▶ Texte fourni:
>>>
Un bon test à faire : lire un roman et ne pas le chroniquer immédiatement afin de voir ce qu’il en « reste » un mois plus tard… Ce n’est évidemment pas une expérience que j’ai faite volontairement mais plutôt contrainte et forcée par un calendrier bien rempli.
Alors, que me reste-t-il de cette lecture ? Peu de choses, je dois bien l’avouer… J’ai lu ce texte comme un conte parce qu’il ne m’a pas semblé très crédible, une espèce de conte social : l’histoire d’une femme qui n’a plus rien et dont le mari est parti, la laissant seule avec trois enfants et la peur qu’il les reprenne. Un jour, elle trouve une mobylette qui va lui permettre d’obtenir un travail : elle devient thanatopractrice et grâce à ses dons de couturière, elle fabrique de beaux vêtements pour les morts. Artiste, elle crée aussi des boîtes, des « tissanderies », dans lesquelles elle confectionne des scènes qui représentent de façon symbolique la vie du défunt. J’ai beaucoup aimé l’idée de ces « tissanderies », j’ai même cru que ça existait mais n’ai rien trouvé sous ce terme dans le dictionnaire. De l’histoire, je ne vous dis pas plus… Si j’ai lu ce roman avec plaisir et assez rapidement, ce ne fut pas vraiment un coup de coeur : malgré de beaux passages assez poétiques, on n’échappe pas aux clichés, à une vague impression de déjà vu, déjà lu.
Je terminais donc ce roman un peu déçue, il faut bien le dire, lorsque je découvris qu’il était suivi d’un texte d’une quarantaine de pages intitulé « À la recherche du sixième continent de Lamartine à Ellis Island, relation de voyage ». Très intriguée, je me lançai dans ce petit essai dans lequel l’auteur raconte comment il a été amené à visiter, un peu malgré lui, la ville de New York et de quelle façon il comprit en découvrant Ellis Island l’origine même de la démesure de cette ville, à savoir qu’elle a été bâtie par des émigrés qui, ne possédant rien, ont voulu créer quelque chose de grandiose. « New York… m’apparut être la plus grande ville de pauvres du monde, la seule entièrement faite par des pauvres, construite par des pauvres et même rêvée par eux. » Selon l’auteur, cette ville est « bien plus qu’une cité idéale, elle est un manifeste sur la puissance des pauvres gens, sur la force à inventer un monde et à le bâtir. Et ce n’est pas le rêve américain que j’ai touché là-bas, c’est le rêve socialiste originel. »
<<<
▶ Consignes:
a: D'après la critique de roman, quel métier la femme exerce-t-elle une fois qu'elle a trouvé la mobylette ?
b: Rédigez la suite de la critique de roman à partir de sa dernière phrase.
Les entrées forment un matériau distinct de la critique de roman.

▶ Jeu de données:
>>>
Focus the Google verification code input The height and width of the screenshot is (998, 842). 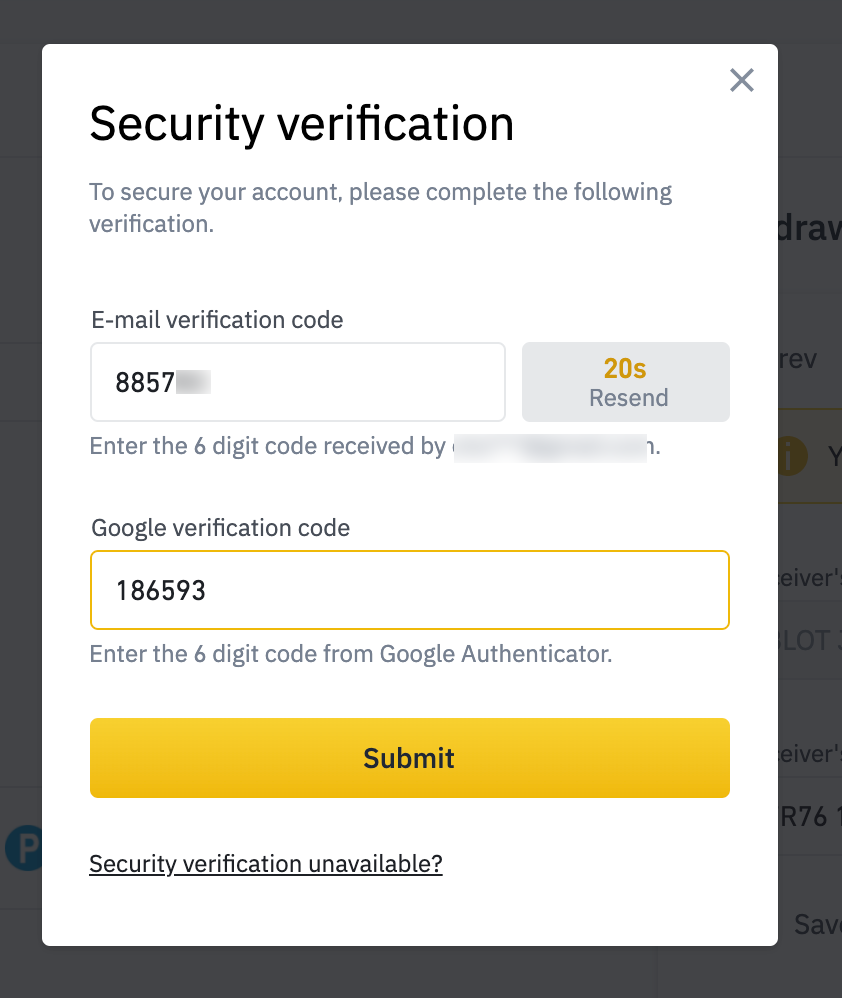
<<<
>>>
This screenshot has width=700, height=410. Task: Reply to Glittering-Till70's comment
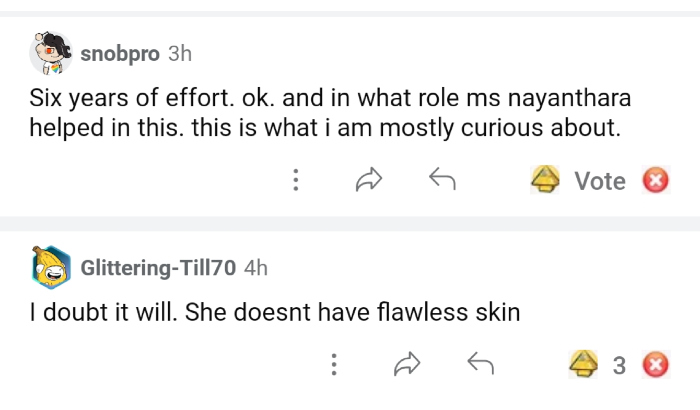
<<<
▶ Corrigés:
a: Elle devient thanatopractrice.

b:
Lumineuse analyse qui pour l’auteur devrait nous inciter à être plus accueillants par rapport aux migrants, afin de ne pas se priver de toute la richesse qu’ils pourraient nous apporter…
Mais cela va plus loin : en effet, je me demande si ce petit essai ne vient pas aussi éclairer le sens même du roman qui le précède. Je m’explique : Jean-Luc Seigle raconte que, pour des cours qu’il préparait, il a découvert que Lamartine était d’une certaine façon à l’origine du roman populaire avec son oeuvre parue en 1850 : Geneviève ou l’histoire d’une servante.
Il paraît, en effet que, dans la préface de ce roman, Lamartine parle d’une jeune couturière d’Aix-en-Provence nommée Reine (comme l’héroïne de La femme à la mobylette) venue jusqu’à Marseille pour le rencontrer. Elle souhaitait le remercier pour ses écrits poétiques qui la transportaient et elle lui dit ces mots très touchants : « Quand on vit seule comme moi, on a quelquefois besoin de se parler tout haut pour se convaincre qu’on vit. »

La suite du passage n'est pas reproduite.